It remains one of my favorite playthroughs, something I return to especially when I’m frustrated with something else I’m either trying to learn or trying to top.
John Mayall was conscripted to Korea, where he bought a guitar. He ended up in London, where he landed in a band with musician/radio host/blues apologist/bon vivant Alexis Korner, before launching his own group: the Bluesbreakers began with him, Peter Ward, Bernie Watson and John McVie – future husband of Christine McVie, who made loving fun.
Some vital bullet points:
· Blues Breakers With Eric Clapton involved the following people: Mayall, of course, the conductor.
· Eric Clapton: immediately following his acrimonious split from the Yardbirds, the dude’s name is in the title of a record that a band he’s ostensibly in (but has also kind of slid his way out of already) is putting out. His parts are the parts I learned. It helps and it doesn’t, in so many ways, but whew, that tone is impeccable. He knew how to dial it in.
· John McVie: Laying down some of the better standard blues transitions in English rock. He gets it. ALSO: He was about to get involved with Christine McVie, both the best and worst decision of either of their lives. They make it work after that, mostly.
· Hughie Flint has some Harper Lee-type stuff on that record. He basically didn’t do anything after this. Couldn’t some bar band that became Lynyrd Skynyrd have used someone like you?
· Eric Clapton, Pt. II.: Hendrix looked at Dylan and said that if that voice is good enough, so is mine; “Ramblin’ On My Mind” on this record is my version of this [3]. Young Clapton’s voice work is incredible. It didn’t hurt that this was the easiest guitar solo to learn on the album, but also: listen to that solo, with only a piano and bass to confront it. Put that on my tombstone; it’s something I can understand.
· Jack Bruce was in and out of these sessions before committing and then de-committing to Manfred Mann.
· Right after this, Clapton left the band. Mayall first recruited Mick Taylor, who’d filled in when Clapton went AWOL in ’66.
· Clapton’s guitar amplifier throughout this, an even dirtier combo version of their stacks from 1962 called the Bluesbreaker, becomes legendary.
· Mayall then recruited Peter Green, with whom they’d make what would’ve been the seminal British blues record if not for Blues Breakers, A Hard Road, which seemed to bring Green so much celebration as a deity fill-in that he left the band to form Fleetwood Mac.
· Taylor came back, right before joining the Rolling Stones in Brian Jones’s absence.
Alright, enough. Mayall’s apprenticeship program of killer artists out of the British Isles worked wonders on a following generation. He explored blues-influenced jazz with ex-Bob Dylan producer Tom Wilson and Allen Toussaint. In April, he was selected for induction to the Rock and Roll Hall of Fame – in the influence category, perfectly.

※

Assignment: Swap "impeccable" for "flawless" in the part of the Bluesbreakers text that opens with the words containing "Some vital bullet" and closes with "dial it in.", and give that part again.

※

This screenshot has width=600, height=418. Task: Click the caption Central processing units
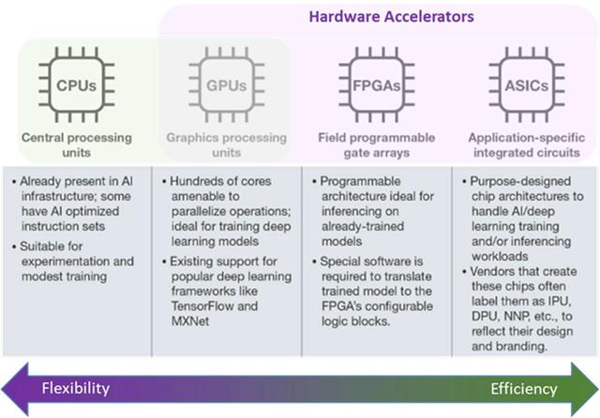point(78,144)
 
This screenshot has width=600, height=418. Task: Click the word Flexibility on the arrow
point(74,387)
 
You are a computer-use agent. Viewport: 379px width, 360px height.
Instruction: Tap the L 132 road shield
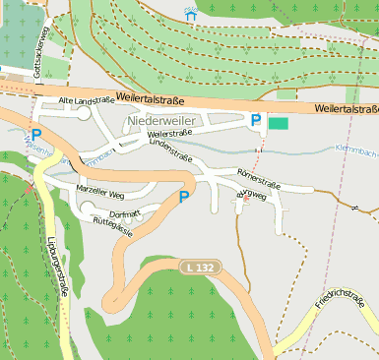[197, 267]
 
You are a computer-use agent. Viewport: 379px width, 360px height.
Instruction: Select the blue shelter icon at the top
[191, 15]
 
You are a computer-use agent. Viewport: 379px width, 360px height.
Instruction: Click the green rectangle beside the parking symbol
[280, 123]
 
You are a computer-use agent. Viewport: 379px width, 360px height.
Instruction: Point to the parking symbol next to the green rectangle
[256, 120]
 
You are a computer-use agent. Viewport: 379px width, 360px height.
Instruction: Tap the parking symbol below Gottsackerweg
[36, 135]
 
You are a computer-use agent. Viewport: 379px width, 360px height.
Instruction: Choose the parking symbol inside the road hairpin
[183, 198]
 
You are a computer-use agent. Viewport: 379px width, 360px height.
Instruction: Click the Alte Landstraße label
[87, 100]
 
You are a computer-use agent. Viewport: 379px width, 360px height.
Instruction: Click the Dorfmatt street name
[125, 212]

※

Worked solution:
Some vital bullet points:
· Blues Breakers With Eric Clapton involved the following people: Mayall, of course, the conductor.
· Eric Clapton: immediately following his acrimonious split from the Yardbirds, the dude’s name is in the title of a record that a band he’s ostensibly in (but has also kind of slid his way out of already) is putting out. His parts are the parts I learned. It helps and it doesn’t, in so many ways, but whew, that tone is flawless. He knew how to dial it in.